The problem: Using the material below, return exactly the lines between the one holding "Given: Click the 'Compliance" and the one holding "Given: Click the Topology", inclusive, and no others.

Data supplied:
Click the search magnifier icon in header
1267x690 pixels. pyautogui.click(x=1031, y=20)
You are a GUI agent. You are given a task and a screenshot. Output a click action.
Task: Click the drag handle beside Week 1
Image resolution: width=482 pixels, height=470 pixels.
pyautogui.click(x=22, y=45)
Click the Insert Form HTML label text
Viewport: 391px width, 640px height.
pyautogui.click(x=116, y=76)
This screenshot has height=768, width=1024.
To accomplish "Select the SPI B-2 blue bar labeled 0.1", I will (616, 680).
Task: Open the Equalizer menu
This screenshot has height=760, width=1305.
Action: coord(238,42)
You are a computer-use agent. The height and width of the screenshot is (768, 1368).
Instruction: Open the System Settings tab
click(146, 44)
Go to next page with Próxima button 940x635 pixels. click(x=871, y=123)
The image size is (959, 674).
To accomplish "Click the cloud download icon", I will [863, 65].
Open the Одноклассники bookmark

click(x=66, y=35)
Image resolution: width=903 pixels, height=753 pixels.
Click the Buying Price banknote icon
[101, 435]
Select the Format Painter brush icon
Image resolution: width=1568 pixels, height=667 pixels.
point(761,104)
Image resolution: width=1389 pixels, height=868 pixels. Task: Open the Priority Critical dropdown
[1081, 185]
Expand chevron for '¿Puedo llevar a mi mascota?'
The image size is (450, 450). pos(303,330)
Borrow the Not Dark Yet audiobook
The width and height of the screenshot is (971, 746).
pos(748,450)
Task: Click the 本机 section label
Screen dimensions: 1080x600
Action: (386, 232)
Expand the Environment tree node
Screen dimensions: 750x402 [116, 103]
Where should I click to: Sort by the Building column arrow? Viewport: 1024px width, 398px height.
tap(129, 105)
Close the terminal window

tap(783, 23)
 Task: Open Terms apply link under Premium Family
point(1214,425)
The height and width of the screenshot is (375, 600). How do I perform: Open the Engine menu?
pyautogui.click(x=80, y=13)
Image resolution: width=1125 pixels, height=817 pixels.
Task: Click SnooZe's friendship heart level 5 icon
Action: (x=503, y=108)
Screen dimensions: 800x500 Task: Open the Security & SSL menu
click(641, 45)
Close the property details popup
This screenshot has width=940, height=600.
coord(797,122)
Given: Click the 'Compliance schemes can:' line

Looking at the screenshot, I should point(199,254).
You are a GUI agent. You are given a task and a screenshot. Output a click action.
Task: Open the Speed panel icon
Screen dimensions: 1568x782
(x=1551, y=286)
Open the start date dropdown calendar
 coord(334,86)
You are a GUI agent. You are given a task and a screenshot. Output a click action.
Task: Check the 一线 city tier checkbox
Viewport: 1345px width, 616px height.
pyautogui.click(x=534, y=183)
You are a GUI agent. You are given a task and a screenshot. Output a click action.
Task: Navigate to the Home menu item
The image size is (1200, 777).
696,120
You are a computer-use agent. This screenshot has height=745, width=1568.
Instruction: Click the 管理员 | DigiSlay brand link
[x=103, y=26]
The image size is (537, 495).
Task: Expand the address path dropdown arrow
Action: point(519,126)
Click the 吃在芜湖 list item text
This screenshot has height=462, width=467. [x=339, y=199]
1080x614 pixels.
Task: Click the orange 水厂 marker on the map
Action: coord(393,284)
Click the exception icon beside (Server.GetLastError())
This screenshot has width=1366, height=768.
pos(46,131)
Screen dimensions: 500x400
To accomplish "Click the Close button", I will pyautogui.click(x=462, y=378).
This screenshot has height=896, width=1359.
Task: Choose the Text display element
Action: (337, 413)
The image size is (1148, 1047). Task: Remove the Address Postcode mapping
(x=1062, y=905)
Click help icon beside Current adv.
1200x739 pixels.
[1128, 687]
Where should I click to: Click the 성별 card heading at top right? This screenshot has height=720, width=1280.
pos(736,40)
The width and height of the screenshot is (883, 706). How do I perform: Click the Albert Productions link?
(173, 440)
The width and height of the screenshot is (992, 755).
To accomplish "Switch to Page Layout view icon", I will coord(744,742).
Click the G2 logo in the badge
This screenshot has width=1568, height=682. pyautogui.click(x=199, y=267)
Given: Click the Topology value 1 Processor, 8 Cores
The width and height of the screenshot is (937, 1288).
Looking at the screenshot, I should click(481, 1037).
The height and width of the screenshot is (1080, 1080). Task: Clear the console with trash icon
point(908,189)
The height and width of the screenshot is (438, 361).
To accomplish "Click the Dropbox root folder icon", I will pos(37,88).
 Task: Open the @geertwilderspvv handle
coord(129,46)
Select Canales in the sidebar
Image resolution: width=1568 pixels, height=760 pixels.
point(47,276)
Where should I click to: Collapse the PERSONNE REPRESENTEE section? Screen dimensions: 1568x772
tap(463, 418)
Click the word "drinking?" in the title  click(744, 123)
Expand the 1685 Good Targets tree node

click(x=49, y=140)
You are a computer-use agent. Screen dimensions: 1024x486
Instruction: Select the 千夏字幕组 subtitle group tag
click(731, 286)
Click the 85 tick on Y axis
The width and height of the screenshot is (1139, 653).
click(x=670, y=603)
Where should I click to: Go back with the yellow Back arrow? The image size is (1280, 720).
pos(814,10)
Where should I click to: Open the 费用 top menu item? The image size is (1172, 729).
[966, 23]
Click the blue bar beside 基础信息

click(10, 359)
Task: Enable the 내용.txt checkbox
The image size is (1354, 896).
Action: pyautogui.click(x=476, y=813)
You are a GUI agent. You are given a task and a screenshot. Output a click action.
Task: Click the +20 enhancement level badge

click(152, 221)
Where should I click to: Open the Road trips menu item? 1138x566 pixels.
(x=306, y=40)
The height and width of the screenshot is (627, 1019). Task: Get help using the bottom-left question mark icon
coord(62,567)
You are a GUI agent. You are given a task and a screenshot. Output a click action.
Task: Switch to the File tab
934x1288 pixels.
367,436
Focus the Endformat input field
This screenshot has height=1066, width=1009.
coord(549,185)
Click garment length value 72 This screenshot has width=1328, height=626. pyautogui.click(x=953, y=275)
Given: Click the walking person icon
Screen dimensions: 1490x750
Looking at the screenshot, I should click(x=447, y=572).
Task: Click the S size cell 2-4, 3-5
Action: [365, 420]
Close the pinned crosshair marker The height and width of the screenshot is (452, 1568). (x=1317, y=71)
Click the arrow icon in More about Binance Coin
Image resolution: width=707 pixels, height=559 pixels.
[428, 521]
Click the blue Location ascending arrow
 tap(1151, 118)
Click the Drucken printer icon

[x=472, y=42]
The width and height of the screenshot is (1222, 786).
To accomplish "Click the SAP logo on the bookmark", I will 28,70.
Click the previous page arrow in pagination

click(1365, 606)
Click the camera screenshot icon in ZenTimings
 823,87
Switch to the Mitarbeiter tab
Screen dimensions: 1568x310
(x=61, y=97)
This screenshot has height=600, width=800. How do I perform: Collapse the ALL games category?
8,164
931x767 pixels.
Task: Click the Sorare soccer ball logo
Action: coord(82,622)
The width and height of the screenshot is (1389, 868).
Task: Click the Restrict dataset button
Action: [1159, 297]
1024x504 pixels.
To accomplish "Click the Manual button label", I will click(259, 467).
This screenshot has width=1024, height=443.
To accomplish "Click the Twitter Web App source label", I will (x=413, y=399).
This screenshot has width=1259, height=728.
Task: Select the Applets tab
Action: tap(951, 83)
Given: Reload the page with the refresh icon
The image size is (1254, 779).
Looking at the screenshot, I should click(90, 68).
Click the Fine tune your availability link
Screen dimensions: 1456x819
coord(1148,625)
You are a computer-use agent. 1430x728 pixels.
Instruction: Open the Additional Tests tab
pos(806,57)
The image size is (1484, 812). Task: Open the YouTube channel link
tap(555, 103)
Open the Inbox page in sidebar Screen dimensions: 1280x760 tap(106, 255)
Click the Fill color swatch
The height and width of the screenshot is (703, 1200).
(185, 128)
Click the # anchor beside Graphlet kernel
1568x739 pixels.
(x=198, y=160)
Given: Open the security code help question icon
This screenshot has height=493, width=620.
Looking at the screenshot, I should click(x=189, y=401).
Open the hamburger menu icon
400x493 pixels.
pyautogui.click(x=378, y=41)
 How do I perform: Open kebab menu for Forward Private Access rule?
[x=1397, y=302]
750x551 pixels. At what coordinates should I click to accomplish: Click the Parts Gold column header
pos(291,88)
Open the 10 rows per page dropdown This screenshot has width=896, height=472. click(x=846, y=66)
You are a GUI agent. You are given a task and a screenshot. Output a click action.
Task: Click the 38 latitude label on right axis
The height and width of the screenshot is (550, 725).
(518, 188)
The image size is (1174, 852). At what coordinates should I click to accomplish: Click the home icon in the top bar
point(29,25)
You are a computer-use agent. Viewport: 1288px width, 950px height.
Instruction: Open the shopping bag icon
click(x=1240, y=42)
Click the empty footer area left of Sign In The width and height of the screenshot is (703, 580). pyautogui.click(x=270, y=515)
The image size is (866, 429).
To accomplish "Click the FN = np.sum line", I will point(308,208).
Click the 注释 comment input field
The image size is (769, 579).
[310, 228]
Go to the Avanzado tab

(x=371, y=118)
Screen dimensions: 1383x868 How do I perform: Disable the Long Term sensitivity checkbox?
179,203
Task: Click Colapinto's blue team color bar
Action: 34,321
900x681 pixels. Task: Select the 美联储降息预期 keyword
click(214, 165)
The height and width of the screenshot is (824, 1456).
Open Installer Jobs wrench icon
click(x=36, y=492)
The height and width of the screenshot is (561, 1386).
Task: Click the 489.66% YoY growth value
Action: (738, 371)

Output for this task:
Given: Click the 'Compliance schemes can:' line

Looking at the screenshot, I should point(199,254).
You are a GUI agent. You are given a task and a screenshot. Output a click action.
Task: Open the Speed panel icon
Screen dimensions: 1568x782
(x=1551, y=286)
Open the start date dropdown calendar
 coord(334,86)
You are a GUI agent. You are given a task and a screenshot. Output a click action.
Task: Check the 一线 city tier checkbox
Viewport: 1345px width, 616px height.
pyautogui.click(x=534, y=183)
You are a GUI agent. You are given a task and a screenshot. Output a click action.
Task: Navigate to the Home menu item
The image size is (1200, 777).
696,120
You are a computer-use agent. This screenshot has height=745, width=1568.
Instruction: Click the 管理员 | DigiSlay brand link
[x=103, y=26]
The image size is (537, 495).
Task: Expand the address path dropdown arrow
Action: point(519,126)
Click the 吃在芜湖 list item text
This screenshot has height=462, width=467. [x=339, y=199]
1080x614 pixels.
Task: Click the orange 水厂 marker on the map
Action: coord(393,284)
Click the exception icon beside (Server.GetLastError())
This screenshot has width=1366, height=768.
pos(46,131)
Screen dimensions: 500x400
To accomplish "Click the Close button", I will pyautogui.click(x=462, y=378).
This screenshot has height=896, width=1359.
Task: Choose the Text display element
Action: (337, 413)
The image size is (1148, 1047). Task: Remove the Address Postcode mapping
(x=1062, y=905)
Click help icon beside Current adv.
1200x739 pixels.
[1128, 687]
Where should I click to: Click the 성별 card heading at top right? This screenshot has height=720, width=1280.
pos(736,40)
The width and height of the screenshot is (883, 706). How do I perform: Click the Albert Productions link?
(173, 440)
The width and height of the screenshot is (992, 755).
To accomplish "Switch to Page Layout view icon", I will coord(744,742).
Click the G2 logo in the badge
This screenshot has width=1568, height=682. pyautogui.click(x=199, y=267)
Given: Click the Topology value 1 Processor, 8 Cores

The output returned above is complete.